List every scripture reference that the page excerpt below introduces with "cf.", one per line.

[PAGE EXCERPT Boundary: Start]

To further clarify and press the point the author compares "the word spoken through angels", the Law of Moses (cf.Acts 7:38,53; Gal.3:19), and "so great a salvation", the message of Christ which they had heard (v.1,3). "The word spoken through angels" proved  steadfast by virtue of the fact that those who transgressed or disobeyed that law received their just reward, or punishment. Such people died "without compassion" (10:28) since they were deserving of such punishment. The recipients of the book were well aware of the steadfastness of the Law and the just punishment for those who would disobey it. The author then asks, "how shall we escape, if we neglect so great a salvation?" In other words,  since Jesus is so superior to the messenger of the Old  Law, there can be no doubt His message will also prove steadfast and render punishments greater than those for the Old Law. If there was no escape from punishment under the Old Law then surely there will be no escape under the Law of Christ. Indeed, "how shall we escape"? There is great  danger in neglecting the Law of Christ.

Jesus Is The Perfect Representative Of Man (2:5-18)
The subject left off in chapter one verse 14, showing the superiority of Jesus, is now resumed. The author first shows the lowliness and dignity of man in general (v.5-8) by referring to Psalms 8:4-6. In comparison with all God created man is quite small. Yet God is mindful of  us and supplies us with those things we have need of. As far as rank is concerned, man is "a little lower than the angels." God crowned man with glory and honor and put him in a position of authority over all that He had created (cf.Gen.1:26). "But now we see not yet all things subjected to him." When man sinned in the Garden of Eden  (cf.Gen.3) he lost the glory and honor God had crowned him with and he lost authority over some things previously subjected to him. Death, for example, was no longer subject to man (cf.1 Cor.15:21,22).

[PAGE EXCERPT Boundary: End]
[MATERIAL PROVIDED Boundary: Start]

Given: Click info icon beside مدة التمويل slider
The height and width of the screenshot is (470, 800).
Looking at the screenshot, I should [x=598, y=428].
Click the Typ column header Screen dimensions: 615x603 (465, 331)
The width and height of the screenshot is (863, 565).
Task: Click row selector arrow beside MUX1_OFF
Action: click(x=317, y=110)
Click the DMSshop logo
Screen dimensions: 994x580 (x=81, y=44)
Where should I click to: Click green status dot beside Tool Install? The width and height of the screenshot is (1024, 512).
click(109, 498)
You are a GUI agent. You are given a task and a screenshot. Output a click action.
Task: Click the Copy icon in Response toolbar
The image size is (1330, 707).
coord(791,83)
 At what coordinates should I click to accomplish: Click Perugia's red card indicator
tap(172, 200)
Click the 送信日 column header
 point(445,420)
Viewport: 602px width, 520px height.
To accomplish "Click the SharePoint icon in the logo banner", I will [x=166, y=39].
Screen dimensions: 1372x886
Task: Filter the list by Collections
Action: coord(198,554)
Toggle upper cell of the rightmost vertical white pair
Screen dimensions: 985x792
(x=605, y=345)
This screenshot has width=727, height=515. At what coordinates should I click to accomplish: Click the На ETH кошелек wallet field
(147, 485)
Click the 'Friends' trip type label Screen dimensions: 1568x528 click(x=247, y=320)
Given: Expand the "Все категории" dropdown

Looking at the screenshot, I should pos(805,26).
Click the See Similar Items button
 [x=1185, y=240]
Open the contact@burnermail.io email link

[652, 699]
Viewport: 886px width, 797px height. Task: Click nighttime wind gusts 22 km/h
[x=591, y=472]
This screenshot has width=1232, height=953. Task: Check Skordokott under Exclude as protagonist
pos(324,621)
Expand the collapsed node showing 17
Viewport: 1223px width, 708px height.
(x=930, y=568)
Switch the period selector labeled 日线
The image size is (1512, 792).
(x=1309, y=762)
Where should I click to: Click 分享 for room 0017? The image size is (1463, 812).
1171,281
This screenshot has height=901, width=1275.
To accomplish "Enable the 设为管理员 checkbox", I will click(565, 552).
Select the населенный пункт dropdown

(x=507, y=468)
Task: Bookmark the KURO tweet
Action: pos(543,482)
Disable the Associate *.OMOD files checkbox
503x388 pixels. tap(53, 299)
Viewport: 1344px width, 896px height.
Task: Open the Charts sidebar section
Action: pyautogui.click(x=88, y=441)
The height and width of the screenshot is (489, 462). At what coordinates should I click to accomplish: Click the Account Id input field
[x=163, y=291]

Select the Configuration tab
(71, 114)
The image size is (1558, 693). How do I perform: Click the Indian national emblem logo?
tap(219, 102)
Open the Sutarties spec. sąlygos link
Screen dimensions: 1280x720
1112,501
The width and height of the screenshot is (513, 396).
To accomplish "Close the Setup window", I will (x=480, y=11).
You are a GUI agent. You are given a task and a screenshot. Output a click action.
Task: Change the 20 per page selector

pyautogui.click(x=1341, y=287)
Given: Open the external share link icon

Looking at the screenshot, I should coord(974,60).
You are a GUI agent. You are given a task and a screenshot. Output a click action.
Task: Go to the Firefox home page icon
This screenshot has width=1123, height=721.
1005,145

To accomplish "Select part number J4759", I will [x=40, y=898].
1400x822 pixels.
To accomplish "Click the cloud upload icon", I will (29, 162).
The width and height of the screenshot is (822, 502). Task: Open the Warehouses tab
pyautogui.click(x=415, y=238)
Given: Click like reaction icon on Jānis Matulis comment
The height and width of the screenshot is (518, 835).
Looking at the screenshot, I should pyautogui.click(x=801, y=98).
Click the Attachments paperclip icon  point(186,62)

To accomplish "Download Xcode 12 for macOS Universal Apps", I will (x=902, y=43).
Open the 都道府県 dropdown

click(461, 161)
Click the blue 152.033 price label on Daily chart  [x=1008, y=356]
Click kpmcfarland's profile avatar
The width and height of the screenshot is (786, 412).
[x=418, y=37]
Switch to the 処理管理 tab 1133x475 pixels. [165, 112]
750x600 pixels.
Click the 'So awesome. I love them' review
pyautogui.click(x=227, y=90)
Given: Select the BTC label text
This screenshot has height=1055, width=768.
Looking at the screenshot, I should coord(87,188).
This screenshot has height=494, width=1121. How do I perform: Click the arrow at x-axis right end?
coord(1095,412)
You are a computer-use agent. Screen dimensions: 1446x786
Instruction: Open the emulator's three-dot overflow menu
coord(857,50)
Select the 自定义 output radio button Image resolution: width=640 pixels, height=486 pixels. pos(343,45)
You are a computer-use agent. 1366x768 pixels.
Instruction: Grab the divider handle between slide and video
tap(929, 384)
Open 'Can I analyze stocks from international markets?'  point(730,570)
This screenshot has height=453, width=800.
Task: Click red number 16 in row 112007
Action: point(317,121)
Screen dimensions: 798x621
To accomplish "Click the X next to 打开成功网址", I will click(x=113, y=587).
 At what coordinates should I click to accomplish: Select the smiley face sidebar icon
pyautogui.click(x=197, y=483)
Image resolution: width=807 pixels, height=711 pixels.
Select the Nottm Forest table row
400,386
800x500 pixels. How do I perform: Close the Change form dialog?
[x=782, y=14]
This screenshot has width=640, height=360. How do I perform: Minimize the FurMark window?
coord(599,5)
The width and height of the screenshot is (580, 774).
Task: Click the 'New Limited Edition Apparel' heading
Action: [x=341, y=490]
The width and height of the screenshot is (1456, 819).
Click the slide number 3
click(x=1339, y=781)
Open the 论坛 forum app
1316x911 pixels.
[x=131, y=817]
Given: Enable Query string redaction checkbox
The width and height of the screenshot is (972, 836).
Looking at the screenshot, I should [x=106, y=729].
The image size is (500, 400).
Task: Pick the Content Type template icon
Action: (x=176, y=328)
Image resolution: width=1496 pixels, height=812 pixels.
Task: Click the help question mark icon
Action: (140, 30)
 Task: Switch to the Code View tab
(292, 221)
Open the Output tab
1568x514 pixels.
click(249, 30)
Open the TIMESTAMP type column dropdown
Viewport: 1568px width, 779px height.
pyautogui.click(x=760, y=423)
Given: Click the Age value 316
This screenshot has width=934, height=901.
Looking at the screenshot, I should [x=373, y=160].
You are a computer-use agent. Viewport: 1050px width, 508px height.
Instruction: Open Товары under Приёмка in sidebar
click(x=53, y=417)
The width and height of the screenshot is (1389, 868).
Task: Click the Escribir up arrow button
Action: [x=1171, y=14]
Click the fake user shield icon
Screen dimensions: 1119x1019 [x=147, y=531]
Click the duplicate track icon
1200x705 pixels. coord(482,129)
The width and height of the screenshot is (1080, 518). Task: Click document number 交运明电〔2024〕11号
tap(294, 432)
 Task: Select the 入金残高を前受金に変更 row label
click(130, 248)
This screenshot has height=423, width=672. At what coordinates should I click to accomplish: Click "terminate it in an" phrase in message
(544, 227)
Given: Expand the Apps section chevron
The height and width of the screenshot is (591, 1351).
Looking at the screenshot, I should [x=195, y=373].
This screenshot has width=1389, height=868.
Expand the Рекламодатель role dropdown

[MATERIAL PROVIDED Boundary: End]

TASK RESULT —
Acts 7:38,53
Gal.3:19
Gen.1:26
Gen.3
1 Cor.15:21,22